Survivorman. Bear Grylls is a pussy. There. I said it. Les Stroud of “Survivorman” makes Bear Grylls look like Lance Bass. When people talk survivor shows, they always talk about “Man vs. Wild” and my boy Les gets no props. That shit has to end. What makes him 10x more badass than Grylls? He goes out into the wilderness for 7 days. BY HIMSELF. No cameramen…he films everything himself, and does it incredibly well. No nights spent in the Hilton. He’s in the Rockies, or the desert, or the Arctic totally alone. And he’s just gotta try to survive, any way he can. Shit goes wrong? There’s no safety team standing 5 feet away from him that can help him. Stroud is the man, and seeing as how 2008 saw the ending of the “Survivorman” series, I thought I would take this moment to give the guy serious, serious props. If you see this on Discovery HD, watch it for 5 minutes. I guarantee you’ll be hooked.
Music.

Girl Talk live shows. I was introduced to Girl Talk this year, and was also fortunate enough to be able to go to one of his concerts this fall. One of the greatest decisions of my life. I’ve never had more fun at a concert. And I’ve been to some pretty fucking sweet concerts. I’m not sure if it’s the fact that all you’re expecting is a guy onstage with a couple laptops or what it is, but the energy level is absolutely incredible. People are able to come up on stage and just party with guy and he doesn’t even care. You sweat your ass off, and it doesn’t matter, because everyone else is doing the same thing. I will not miss a Girl Talk show that ever comes around my way from now until the day I’m not cool enough to go to them anymore.
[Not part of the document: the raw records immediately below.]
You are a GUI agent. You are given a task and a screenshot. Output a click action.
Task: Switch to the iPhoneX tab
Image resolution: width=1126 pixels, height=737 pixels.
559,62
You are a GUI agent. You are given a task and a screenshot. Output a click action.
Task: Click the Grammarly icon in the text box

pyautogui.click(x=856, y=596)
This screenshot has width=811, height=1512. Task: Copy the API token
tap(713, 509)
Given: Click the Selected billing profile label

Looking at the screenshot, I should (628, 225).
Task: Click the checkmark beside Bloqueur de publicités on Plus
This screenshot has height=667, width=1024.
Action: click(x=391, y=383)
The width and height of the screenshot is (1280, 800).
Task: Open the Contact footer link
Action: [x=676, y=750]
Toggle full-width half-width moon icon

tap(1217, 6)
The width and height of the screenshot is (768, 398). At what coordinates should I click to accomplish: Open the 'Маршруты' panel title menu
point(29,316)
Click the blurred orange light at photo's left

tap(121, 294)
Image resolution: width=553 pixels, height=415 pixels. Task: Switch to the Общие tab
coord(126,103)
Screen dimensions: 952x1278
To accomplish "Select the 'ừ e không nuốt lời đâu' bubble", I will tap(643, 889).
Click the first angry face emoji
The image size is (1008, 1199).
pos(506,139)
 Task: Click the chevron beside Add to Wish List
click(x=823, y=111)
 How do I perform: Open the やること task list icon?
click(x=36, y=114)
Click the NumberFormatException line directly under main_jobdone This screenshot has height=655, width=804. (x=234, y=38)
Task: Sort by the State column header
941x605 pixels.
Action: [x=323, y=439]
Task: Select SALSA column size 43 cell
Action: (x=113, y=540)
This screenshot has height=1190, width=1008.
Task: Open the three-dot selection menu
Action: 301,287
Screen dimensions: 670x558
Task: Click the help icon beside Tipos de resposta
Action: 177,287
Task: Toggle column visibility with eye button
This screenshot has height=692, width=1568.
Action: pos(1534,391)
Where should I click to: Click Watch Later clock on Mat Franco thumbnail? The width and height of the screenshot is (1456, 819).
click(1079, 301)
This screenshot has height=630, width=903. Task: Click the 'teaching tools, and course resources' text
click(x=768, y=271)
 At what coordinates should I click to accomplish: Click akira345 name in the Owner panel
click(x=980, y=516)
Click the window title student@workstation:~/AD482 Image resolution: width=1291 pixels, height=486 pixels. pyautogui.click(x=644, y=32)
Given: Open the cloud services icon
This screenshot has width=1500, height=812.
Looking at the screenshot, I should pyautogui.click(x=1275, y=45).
(You were probably expecting more in this section, but by and large, I thought a lot of shit came out this year. And the albums that didn’t suck already have gotten the props they deserve.)
Everything Else.
profootballtalk.com. 85% of everything I learned this season came from this site. Amaze your friends by knowing about anything that goes down in the NFL WAY before they do.
Google Android. Barcode scanners. Retina-scanning security software. Video capability(!?). Android got a lot of publicity this year, and it still deserved more. I don’t think we’ve even cracked the tip of the iceberg in terms of what Android is gonna be capable of. Open source FTW, and Apple can suck my nugget pouch.
Summit Winter Ale. Most of the people who read this blog are probably college kids, and thus drink shitty beer (that’s just how it is, I’m not knocking it), but once you’re out of college and you’re looking class things up a little bit…holla atcha boy. Summit’s Winter Ale is delicious (and 5.9% abv). So delicious, in fact, you may end up drinking the majority of a 12-pack at a friends’ Christmas party and forcing your girlfriend to take you home way earlier than she wanted to leave. (That happened to a…buddy of mine.) A rating of 74 on ratebeer.com?! Bullshit.
What Would Tyler Durden Do. Get the celebrity gossip and tabloid pics that you crave without sacrificing your masculinity. Which is an important thing. Almost as important as getting the celebrity gossip and tabloid pics that you crave.
Jujubees. As I sit here, simultaneously typing and seeing how many Jujubees I can fit in my mouth at one time (67), I realize that these are one of the best candies on the planet and they constantly get overshadowed by their much lamer big brother, Jujyfruit. Jujubees are superior in so many ways. They are much smaller and not as gummy, so they don’t get stuck to your teeth. They pack just as much flavor into a tiny little piece than Jujyfruit fits into a giant lime or lemon or whatever shapes those come in. Also, you can fit SO many in your mouth, resulting in just an incredible flavor explosion.
And now that I just wrote a paragraph on Jujubees…I realize it’s time to call it a list. And a good day to you, sir.




January 16th, 2009 at 4:49 pm
Bear Grylls stages part of his show “Man vs Wild” of course, but he’s graduated from Eton and the University of London, earned a second dan black belt in Shotokan karate, served three years in the UK Special Forces and only left when he did because his parachute ripped on a jump one day in Africa and he broke his back. He rehabbed for 18 months, then climbed Mt Everest, the youngest person to ever do so. He did all this before he was even 24. I don’t know about a pussy.